その発言が常に挑戦的なアメリカ大統領選の共和党立候補者ドナルド・トランプ氏が、出馬表明演説でやり玉にあげたのが日本の自動車産業だった。
「日本は米国に何百万台もの車を送ってくるが、東京でシボレーを見たことがあるか。我々は日本人には叩かれっぱなしだ」(15年6月16日)
トランプ氏の認識の程度は不明だが、こうしたアメリカに根強く残る誤解を地道に解こうとしているのが、日本自動車工業会が発行する『Investing in America』(アメリカへの投資)だ。年次貢献報告と副題がついたレポートはカラー19ページで、豊富なイラストや図表を使って、日系自動車メーカーのアメリカでの活動をわかりやすく解説している。
このレポートが記載している大きな項目は2つ。日系企業の米国内での雇用と投資・生産状況と、アメリカ国内からの海外に向けた自動車輸出の状況だ。これによると、日系企業は全米で149万人の雇用を創出して、その総投資額は431億ドル。14年度1年間で米国製部品を660億ドル購入して完成車を組み立て、さらに米国から47万2000台を輸出している。

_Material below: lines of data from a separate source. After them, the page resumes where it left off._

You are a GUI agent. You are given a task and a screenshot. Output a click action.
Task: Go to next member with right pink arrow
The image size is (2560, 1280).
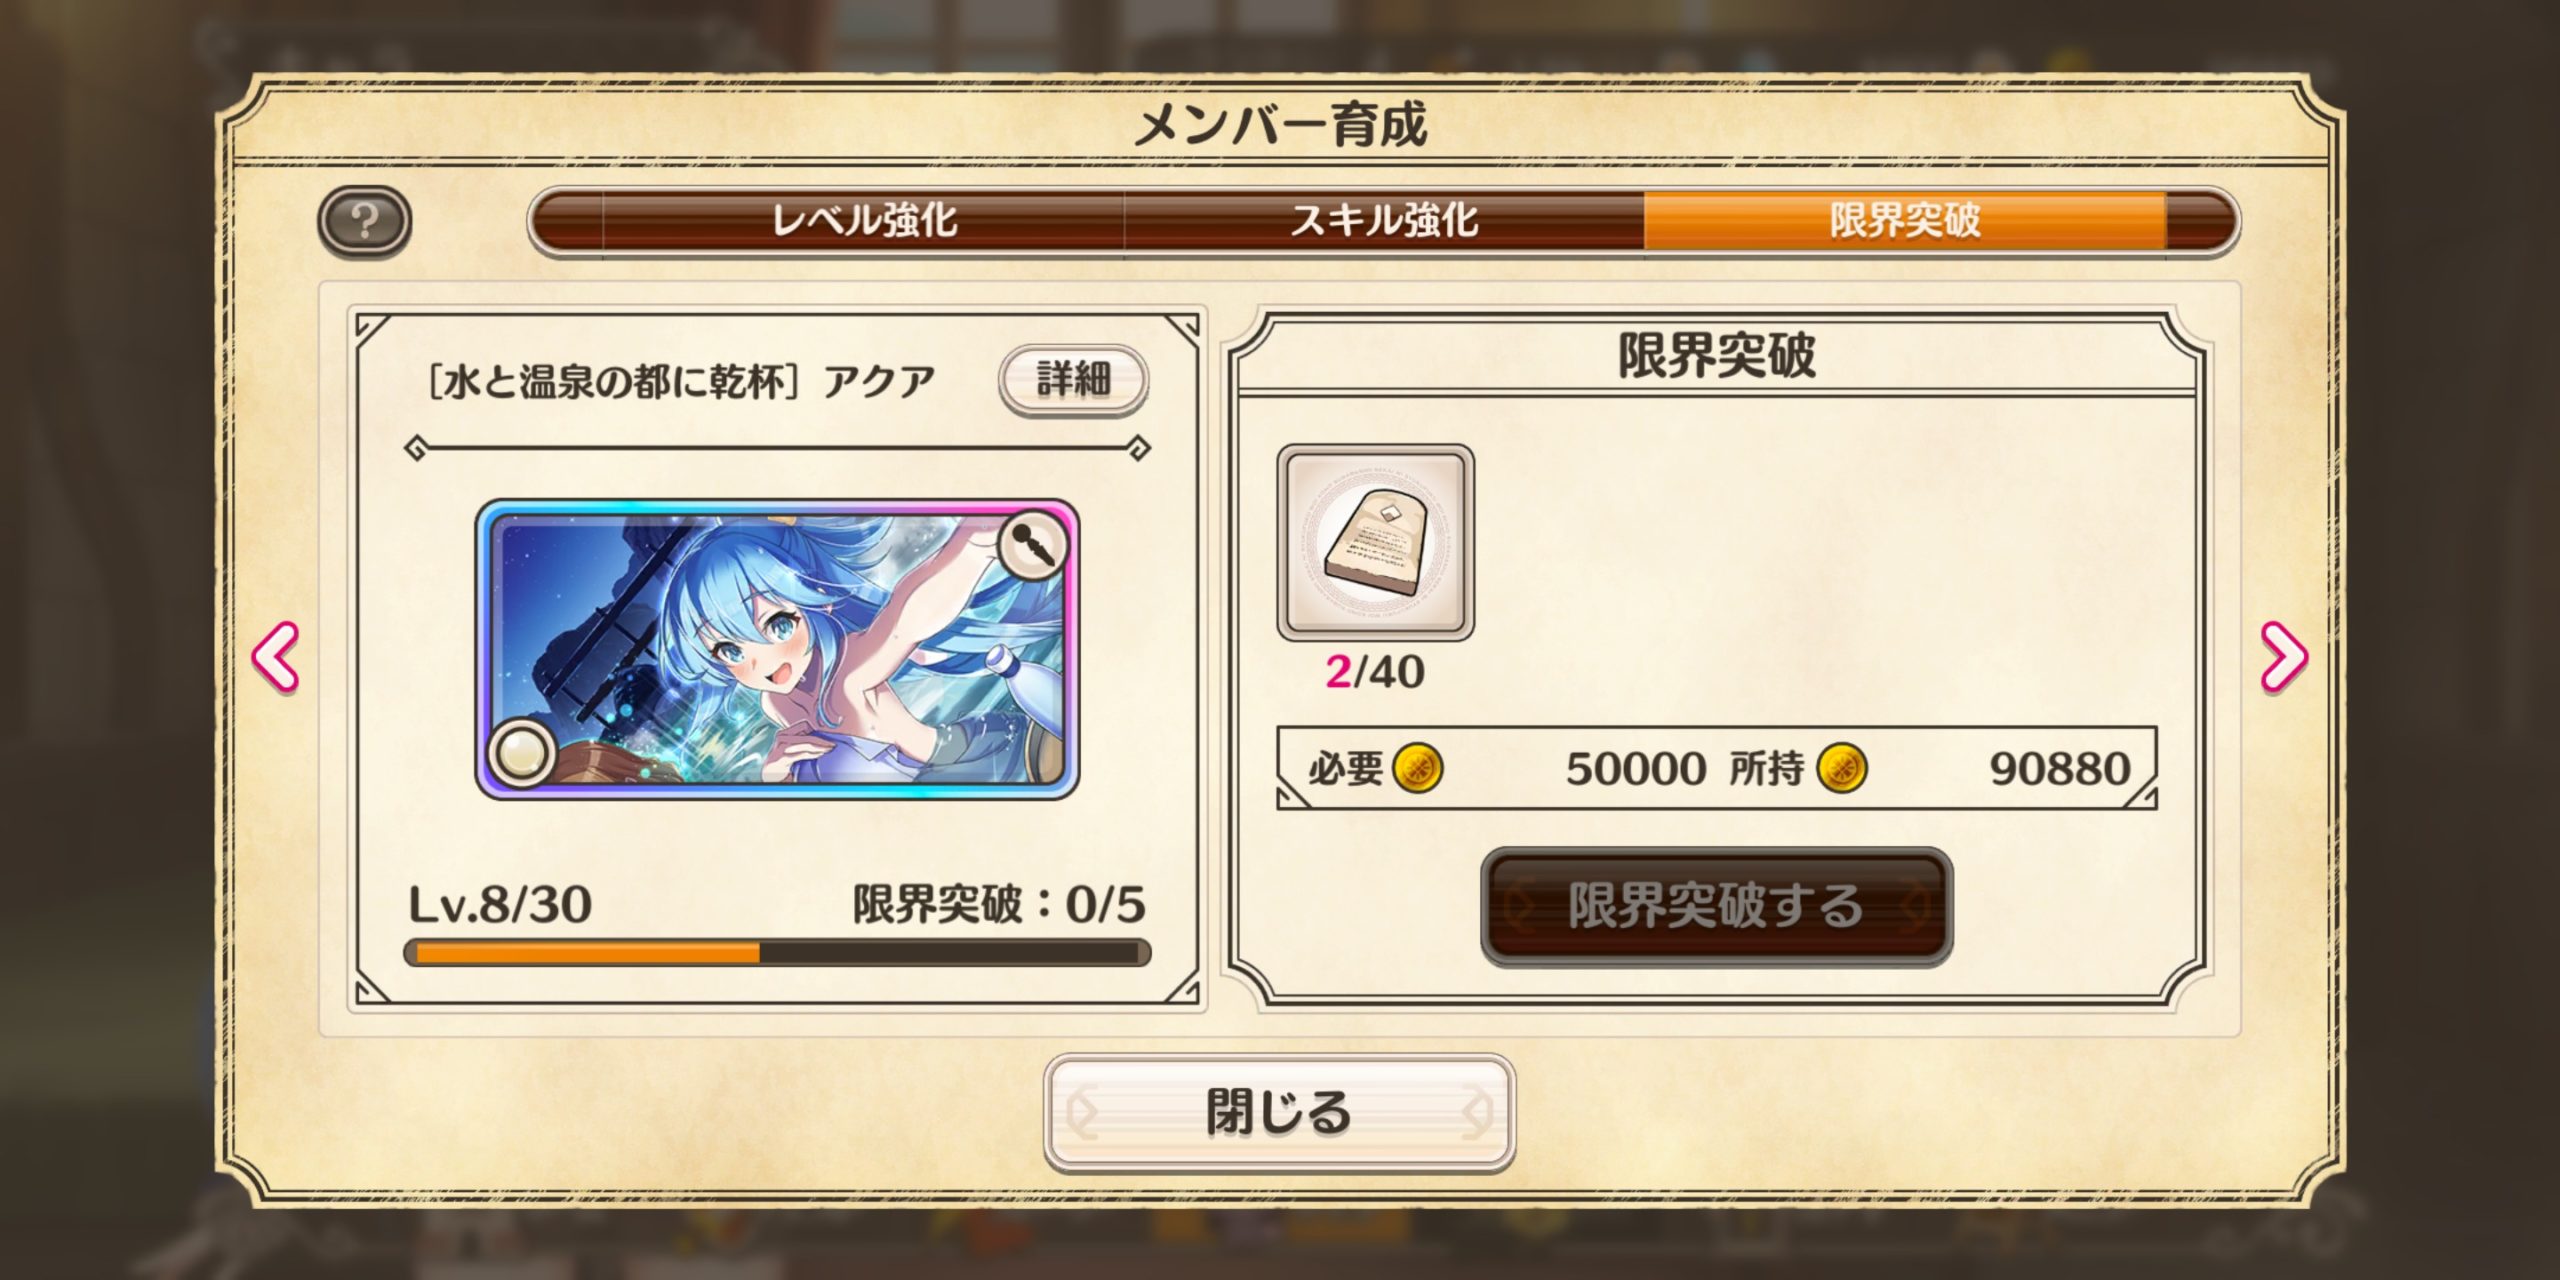[2284, 657]
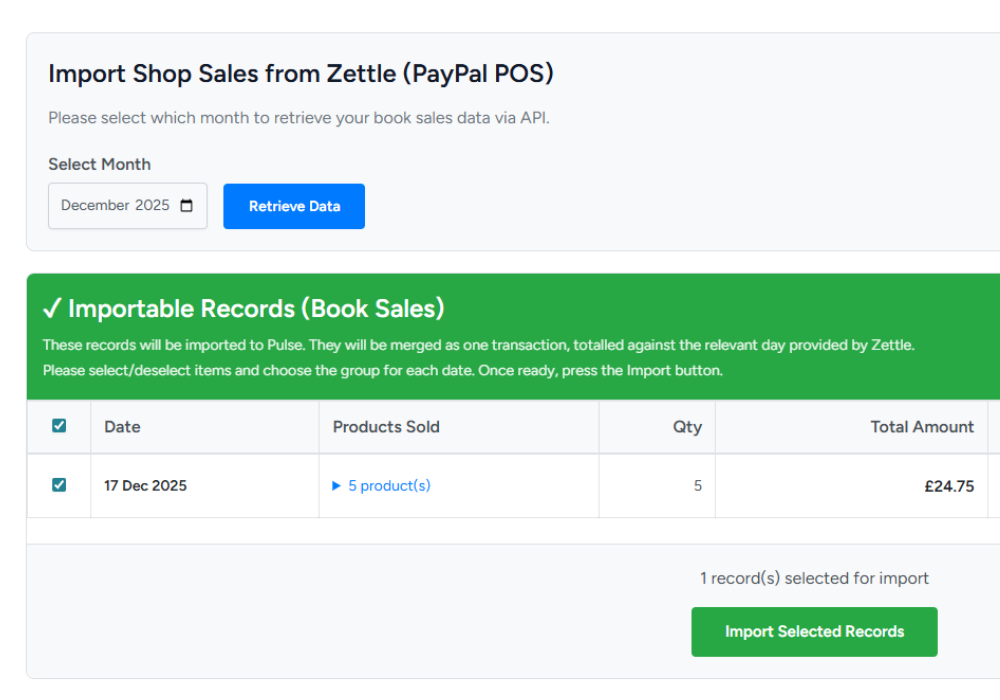Viewport: 1000px width, 700px height.
Task: Open the calendar picker icon in month field
Action: pyautogui.click(x=187, y=206)
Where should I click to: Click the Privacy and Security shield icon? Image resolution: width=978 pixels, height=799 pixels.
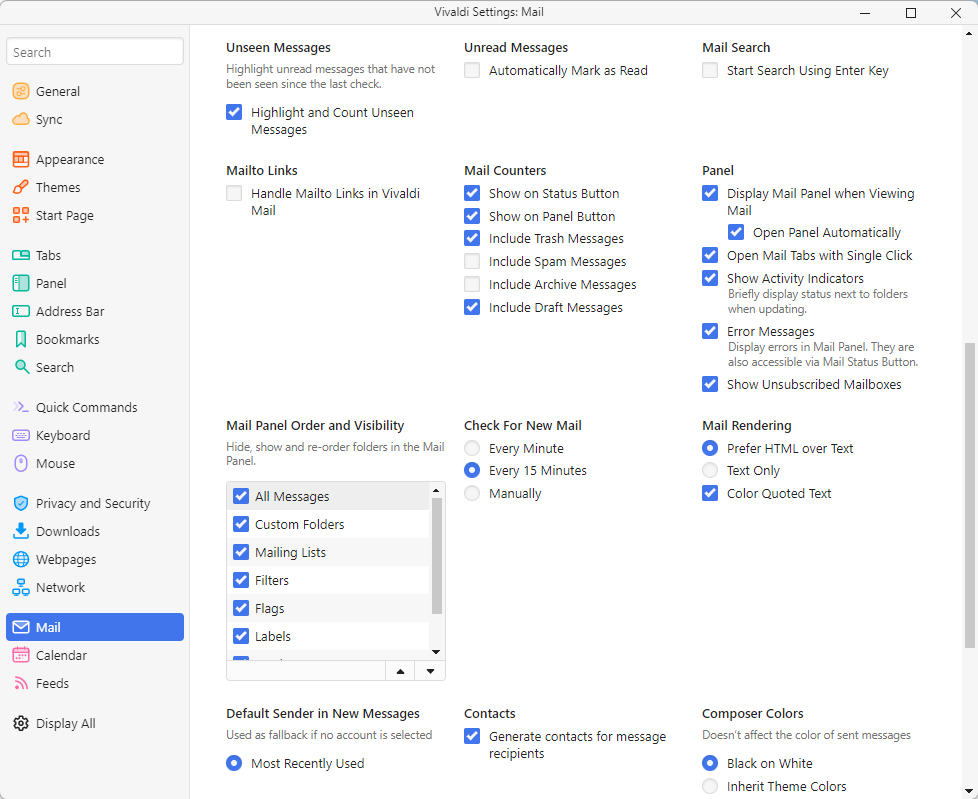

初めてのレポートが作成されたのは、日米構造協議が実施された3年後の1992年のことだ。それ以後、毎年日系企業の活動を伝え続けている。この時期のアメリカは日本の自動車市場開放を激しく迫った。
米国の議会関係者や省庁、メディアを対象に配布されるため、記載はすべてが英文。自工会の英文ウェブサイトに掲載されている。日本語サイトの最新情報のリンクからたどることができる。